Description

Matrix factorization using Alternating Least Square method.

ALS tries to decompose a matrix R as R = X Yt. Here X and Y are called factor matrices. Matrix R is usually a sparse matrix representing ratings given from users to items. ALS tries to find X and Y that minimize || R - X Yt ||^2. This is done by iterations. At each step, X is fixed and Y is solved, then Y is fixed and X is solved.

The algorithm is described in “Large-scale Parallel Collaborative Filtering for the Netflix Prize, 2007”

We also support implicit preference model described in “Collaborative Filtering for Implicit Feedback Datasets, 2008”

Parameters

Name Description Type Required? Default Value
rank Rank of the factorization (>0). Integer 10
lambda regularization parameter (>= 0). Double 0.1
nonnegative Whether enforce the non-negative constraint. Boolean false
implicitPrefs Whether to use implicit preference model. Boolean false
alpha The alpha in implicit preference model. Double 40.0
numBlocks Number of blocks when doing ALS. This is a performance parameter. Integer 1
userCol User column name String
itemCol Item column name String
rateCol Rating column name String
numIter Number of iterations, The default value is 10 Integer 10
userCol User column name String
itemCol Item column name String
predictionCol Column name of prediction.

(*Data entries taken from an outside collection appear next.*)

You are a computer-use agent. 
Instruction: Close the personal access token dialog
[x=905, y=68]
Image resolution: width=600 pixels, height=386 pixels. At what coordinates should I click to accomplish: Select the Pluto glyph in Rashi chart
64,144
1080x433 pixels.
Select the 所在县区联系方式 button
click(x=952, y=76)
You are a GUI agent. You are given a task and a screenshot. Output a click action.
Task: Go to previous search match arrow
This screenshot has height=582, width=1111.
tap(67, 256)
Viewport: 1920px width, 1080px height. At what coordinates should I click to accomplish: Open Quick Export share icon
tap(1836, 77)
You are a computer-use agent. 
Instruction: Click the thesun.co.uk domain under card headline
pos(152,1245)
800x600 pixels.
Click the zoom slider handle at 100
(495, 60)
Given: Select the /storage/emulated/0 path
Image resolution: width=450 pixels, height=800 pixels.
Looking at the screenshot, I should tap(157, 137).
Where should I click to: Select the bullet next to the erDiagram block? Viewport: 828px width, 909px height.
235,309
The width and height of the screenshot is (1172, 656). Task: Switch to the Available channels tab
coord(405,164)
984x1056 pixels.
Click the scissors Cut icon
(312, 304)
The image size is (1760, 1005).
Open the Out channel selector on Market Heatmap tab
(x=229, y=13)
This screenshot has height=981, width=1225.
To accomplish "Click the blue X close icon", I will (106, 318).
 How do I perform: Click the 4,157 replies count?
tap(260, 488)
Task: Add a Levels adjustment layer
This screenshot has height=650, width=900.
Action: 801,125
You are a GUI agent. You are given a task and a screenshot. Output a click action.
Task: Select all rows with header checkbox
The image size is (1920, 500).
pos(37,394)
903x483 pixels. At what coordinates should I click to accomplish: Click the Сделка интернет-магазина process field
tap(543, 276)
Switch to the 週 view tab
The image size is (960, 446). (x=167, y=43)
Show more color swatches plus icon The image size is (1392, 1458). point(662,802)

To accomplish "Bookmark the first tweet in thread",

String

Script Example

Code

  1. data = np.array([
  2. [1, 1, 0.6],
  3. [2, 2, 0.8],
  4. [2, 3, 0.6],
  5. [4, 1, 0.6],
  6. [4, 2, 0.3],
  7. [4, 3, 0.4],
  8. ])
  9. df_data = pd.DataFrame({
  10. "user": data[:, 0],
  11. "item": data[:, 1],
  12. "rating": data[:, 2],
  13. })
  14. df_data["user"] = df_data["user"].astype('int')
  15. df_data["item"] = df_data["item"].astype('int')
  16. data = dataframeToOperator(df_data, schemaStr='user bigint, item bigint, rating double', op_type='batch')
  17. als = ALS().setUserCol("user").setItemCol("item").setRateCol("rating") \
  18. .setNumIter(10).setRank(10).setLambda(0.01).setPredictionCol("pred_rating")
  19. pred = als.fit(data).transform(data)
  20. pred.print()

Results

  1. user item rating pred_rating
  2. 0 1 1 0.6 0.579622
  3. 1 2 2 0.8 0.766851
  4. 2 2 3 0.6 0.581079
  5. 3 4 1 0.6 0.574481
  6. 4 4 2 0.3 0.298500
  7. 5 4 3 0.4 0.382157